Tim Chester’s Bible Matters aims at enabling readers “to realise that every time you read the Bible, you’re hearing the voice of God”. He discusses how God may be regarded as speaking in the Bible, and assesses scripture as relational, intentional, sufficient, reliable, and accessible (IVP, £9.99 (£9); 978-1-78359-581-2). Similar topics are covered in his Bible-study guide Hearing God’s Word, which can accompany a reading of the book (IVP, £4.99; 978-0-78359-581-5).
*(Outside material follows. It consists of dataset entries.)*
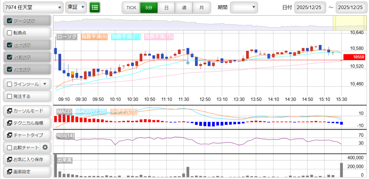Expand the 期間 period dropdown
Screen dimensions: 369x179
point(244,7)
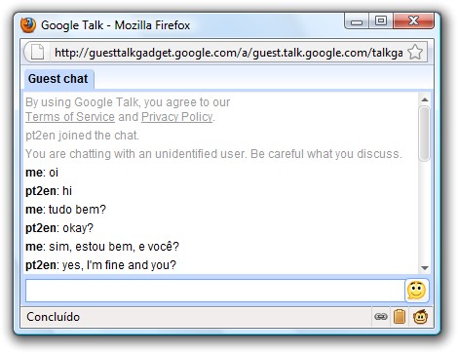This screenshot has height=354, width=458.
Task: Click the message 'yes, I'm fine and you?'
Action: [x=119, y=265]
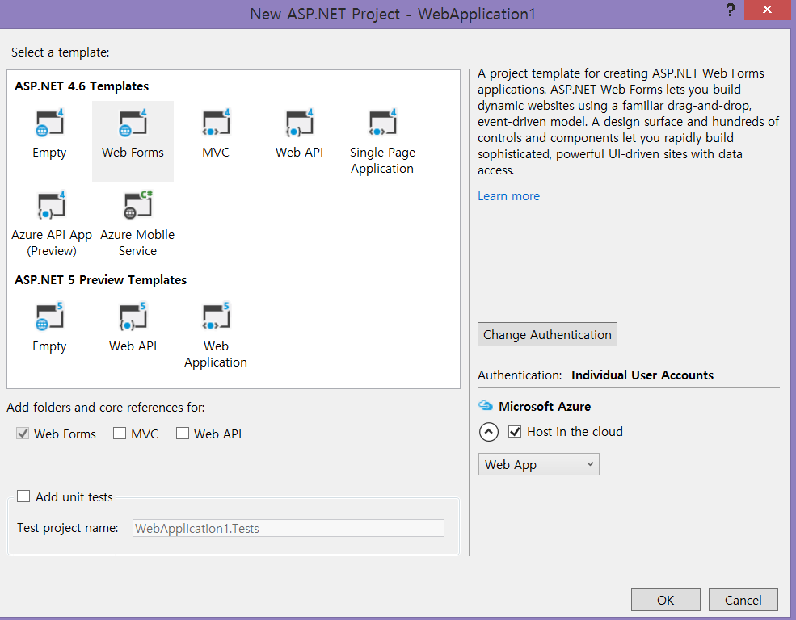
Task: Open the Web App hosting type dropdown
Action: click(538, 464)
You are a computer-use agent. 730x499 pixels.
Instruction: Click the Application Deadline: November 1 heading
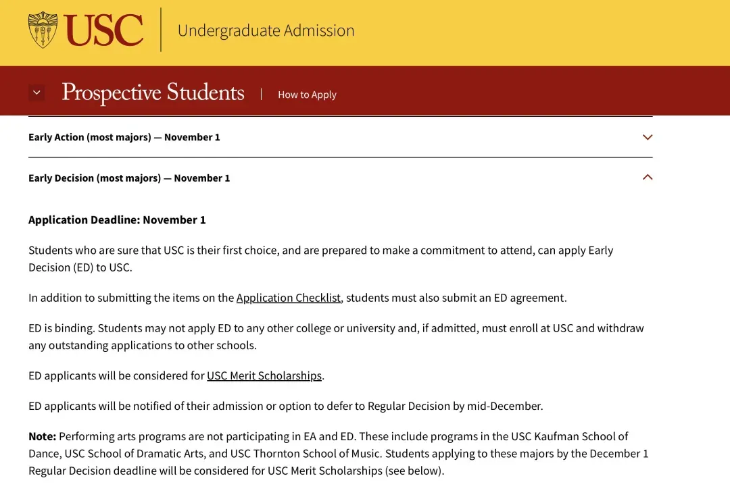tap(117, 220)
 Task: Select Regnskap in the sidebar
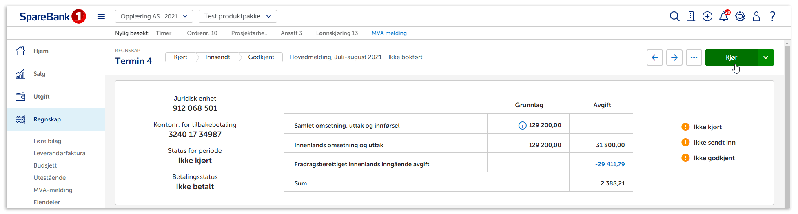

Hebrews provides 30 days’ short daily readings adapted by Elizabeth McQuoid from talks by Charles Price on this epistle at the Keswick Convention (IVP, £4.99 (£4.50); 978-1-78359-611-9). Similar treatment has been applied to Liam Goligher’s talks on Ezekiel (£4.99 (£4.50); 978-1-78359-603-4).
John: An earth Bible commentary looks at the Gospel from the perspective of its ecological resonances. Margaret Daly-Denton hopes that her work will testify to the fact that Jesus as portrayed in the Fourth Gospel is good news for the physical world (T & T Clark, £75 (£67.50); 978-0-567-67451-7).